Where a line below holds the string "legend", copy that line.

= INFORMATION SUPPLIED =
-- -- --

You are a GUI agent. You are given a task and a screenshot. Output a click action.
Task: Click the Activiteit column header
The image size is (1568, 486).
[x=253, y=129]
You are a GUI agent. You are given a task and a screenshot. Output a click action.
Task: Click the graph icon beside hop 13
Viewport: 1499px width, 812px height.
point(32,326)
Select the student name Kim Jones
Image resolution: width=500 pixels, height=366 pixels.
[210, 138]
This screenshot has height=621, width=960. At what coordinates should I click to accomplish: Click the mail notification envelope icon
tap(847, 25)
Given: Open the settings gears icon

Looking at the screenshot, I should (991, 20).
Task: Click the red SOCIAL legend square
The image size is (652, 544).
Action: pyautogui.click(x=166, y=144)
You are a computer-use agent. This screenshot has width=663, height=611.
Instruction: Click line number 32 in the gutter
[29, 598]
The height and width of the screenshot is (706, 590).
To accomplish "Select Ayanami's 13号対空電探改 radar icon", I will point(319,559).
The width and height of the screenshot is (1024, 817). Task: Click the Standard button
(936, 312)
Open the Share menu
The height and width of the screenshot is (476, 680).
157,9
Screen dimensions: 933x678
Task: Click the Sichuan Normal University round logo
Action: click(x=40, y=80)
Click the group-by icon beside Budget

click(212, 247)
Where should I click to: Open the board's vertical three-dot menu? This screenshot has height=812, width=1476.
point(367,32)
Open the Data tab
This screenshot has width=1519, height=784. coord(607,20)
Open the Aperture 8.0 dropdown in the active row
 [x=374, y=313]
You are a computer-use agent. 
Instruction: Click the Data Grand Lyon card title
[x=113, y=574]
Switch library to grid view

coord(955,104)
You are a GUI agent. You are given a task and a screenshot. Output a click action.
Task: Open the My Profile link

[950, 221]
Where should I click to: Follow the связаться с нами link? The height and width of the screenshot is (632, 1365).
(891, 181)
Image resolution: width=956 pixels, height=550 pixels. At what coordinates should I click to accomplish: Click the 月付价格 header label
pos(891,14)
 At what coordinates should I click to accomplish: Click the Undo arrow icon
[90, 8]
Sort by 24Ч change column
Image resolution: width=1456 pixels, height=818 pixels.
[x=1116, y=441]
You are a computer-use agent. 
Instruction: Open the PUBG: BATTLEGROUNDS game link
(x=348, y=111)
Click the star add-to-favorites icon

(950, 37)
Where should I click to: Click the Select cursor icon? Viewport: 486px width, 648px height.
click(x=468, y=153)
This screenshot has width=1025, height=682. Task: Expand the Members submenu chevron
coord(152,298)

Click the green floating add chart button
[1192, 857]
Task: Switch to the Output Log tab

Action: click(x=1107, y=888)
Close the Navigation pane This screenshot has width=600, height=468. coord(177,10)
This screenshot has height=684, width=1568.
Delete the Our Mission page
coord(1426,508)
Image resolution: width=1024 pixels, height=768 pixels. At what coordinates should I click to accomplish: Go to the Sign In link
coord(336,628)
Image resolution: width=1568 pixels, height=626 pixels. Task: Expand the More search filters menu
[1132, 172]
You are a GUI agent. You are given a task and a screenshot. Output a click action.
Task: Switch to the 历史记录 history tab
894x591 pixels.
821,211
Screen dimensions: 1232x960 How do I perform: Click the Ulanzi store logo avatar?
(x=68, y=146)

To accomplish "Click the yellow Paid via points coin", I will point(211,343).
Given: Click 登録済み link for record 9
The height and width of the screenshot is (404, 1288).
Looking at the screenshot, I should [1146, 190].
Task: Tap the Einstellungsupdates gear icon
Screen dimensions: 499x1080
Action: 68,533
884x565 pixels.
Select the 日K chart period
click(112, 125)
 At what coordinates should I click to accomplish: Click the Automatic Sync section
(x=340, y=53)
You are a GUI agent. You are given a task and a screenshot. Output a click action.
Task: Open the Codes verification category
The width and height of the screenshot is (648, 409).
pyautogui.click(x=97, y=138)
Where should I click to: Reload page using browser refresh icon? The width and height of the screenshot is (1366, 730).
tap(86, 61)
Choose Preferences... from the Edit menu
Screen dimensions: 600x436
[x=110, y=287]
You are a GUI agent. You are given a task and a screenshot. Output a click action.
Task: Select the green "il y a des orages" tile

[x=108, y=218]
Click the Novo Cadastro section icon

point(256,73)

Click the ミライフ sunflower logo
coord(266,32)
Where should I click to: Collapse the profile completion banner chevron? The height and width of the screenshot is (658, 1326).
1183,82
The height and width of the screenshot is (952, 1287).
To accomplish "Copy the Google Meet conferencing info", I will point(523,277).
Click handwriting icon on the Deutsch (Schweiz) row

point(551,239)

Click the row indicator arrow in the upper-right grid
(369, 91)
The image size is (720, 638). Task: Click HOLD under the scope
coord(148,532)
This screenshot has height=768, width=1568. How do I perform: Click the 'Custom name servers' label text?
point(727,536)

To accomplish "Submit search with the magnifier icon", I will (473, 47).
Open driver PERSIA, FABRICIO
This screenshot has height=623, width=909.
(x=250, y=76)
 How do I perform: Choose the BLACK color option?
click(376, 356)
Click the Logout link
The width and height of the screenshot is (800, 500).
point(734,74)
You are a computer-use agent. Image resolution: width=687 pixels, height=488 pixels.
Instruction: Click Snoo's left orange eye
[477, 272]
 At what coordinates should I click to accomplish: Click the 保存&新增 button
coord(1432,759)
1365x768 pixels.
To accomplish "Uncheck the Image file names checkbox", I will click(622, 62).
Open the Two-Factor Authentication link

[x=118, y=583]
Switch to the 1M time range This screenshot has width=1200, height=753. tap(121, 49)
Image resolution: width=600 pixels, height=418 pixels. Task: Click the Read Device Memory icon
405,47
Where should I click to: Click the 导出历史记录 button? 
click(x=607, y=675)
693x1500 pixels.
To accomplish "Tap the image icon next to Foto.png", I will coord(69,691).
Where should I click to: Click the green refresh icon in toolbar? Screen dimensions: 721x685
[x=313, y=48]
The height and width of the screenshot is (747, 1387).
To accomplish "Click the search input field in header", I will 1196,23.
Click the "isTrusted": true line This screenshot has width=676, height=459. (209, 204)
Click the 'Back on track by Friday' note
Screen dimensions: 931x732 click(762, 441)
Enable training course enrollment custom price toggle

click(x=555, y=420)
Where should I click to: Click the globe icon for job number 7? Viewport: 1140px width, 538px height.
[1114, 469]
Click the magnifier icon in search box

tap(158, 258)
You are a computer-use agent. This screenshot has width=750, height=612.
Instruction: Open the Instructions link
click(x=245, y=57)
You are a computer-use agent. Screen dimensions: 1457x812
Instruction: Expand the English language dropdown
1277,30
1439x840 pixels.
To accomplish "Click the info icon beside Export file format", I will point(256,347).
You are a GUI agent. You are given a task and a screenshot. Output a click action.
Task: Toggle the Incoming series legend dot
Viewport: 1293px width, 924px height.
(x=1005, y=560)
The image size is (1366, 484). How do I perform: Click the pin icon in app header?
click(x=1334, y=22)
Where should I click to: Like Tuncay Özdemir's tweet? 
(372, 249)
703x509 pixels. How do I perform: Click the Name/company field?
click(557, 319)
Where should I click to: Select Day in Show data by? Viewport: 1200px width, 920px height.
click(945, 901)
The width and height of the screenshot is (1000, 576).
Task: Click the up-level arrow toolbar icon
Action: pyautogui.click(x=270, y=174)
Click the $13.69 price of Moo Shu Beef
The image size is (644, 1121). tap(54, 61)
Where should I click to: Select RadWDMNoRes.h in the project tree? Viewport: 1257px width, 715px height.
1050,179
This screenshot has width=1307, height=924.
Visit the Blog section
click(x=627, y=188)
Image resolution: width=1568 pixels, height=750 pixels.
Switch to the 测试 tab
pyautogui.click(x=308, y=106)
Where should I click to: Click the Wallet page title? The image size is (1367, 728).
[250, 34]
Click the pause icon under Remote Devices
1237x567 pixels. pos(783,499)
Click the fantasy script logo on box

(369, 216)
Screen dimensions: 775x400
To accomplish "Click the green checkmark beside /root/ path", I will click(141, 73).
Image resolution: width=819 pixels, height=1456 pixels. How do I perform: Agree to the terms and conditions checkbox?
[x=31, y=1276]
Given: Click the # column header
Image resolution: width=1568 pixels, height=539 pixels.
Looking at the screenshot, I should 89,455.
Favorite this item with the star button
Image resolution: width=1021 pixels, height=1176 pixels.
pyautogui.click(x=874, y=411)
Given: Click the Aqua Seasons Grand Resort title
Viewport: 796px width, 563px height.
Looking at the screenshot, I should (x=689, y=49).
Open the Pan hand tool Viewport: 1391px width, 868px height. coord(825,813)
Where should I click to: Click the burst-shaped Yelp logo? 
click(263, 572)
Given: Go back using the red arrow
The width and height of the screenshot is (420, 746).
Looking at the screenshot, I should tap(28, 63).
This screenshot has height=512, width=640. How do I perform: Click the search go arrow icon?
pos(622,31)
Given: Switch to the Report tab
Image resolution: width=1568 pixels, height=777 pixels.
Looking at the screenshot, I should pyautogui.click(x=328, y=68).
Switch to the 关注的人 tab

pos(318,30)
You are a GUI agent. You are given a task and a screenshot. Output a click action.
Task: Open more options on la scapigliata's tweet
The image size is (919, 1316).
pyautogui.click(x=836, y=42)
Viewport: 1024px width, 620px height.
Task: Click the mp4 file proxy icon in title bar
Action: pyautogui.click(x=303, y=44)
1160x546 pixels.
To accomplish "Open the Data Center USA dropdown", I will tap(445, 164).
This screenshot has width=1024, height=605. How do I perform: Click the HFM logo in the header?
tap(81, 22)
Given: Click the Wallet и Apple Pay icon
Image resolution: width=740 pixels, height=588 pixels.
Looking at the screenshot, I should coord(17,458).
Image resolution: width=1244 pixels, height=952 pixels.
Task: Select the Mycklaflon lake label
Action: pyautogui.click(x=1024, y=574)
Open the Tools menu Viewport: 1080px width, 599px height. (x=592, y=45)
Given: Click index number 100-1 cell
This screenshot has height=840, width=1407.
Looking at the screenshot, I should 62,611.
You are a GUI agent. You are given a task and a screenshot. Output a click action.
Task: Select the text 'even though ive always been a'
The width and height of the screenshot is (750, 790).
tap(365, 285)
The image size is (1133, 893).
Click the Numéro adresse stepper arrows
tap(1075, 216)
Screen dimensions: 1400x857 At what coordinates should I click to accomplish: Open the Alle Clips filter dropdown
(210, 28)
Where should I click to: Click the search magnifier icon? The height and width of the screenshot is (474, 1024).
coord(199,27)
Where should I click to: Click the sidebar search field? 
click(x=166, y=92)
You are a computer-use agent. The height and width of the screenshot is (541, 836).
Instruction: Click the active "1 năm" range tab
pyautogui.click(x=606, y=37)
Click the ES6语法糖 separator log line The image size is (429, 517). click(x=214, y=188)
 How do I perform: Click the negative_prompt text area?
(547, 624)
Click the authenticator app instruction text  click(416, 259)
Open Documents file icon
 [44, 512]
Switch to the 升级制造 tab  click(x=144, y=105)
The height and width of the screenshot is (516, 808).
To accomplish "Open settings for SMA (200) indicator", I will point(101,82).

-- -- --

= THE ANSWER =
Task: Click the red SOCIAL legend square
Task: Toggle the Incoming series legend dot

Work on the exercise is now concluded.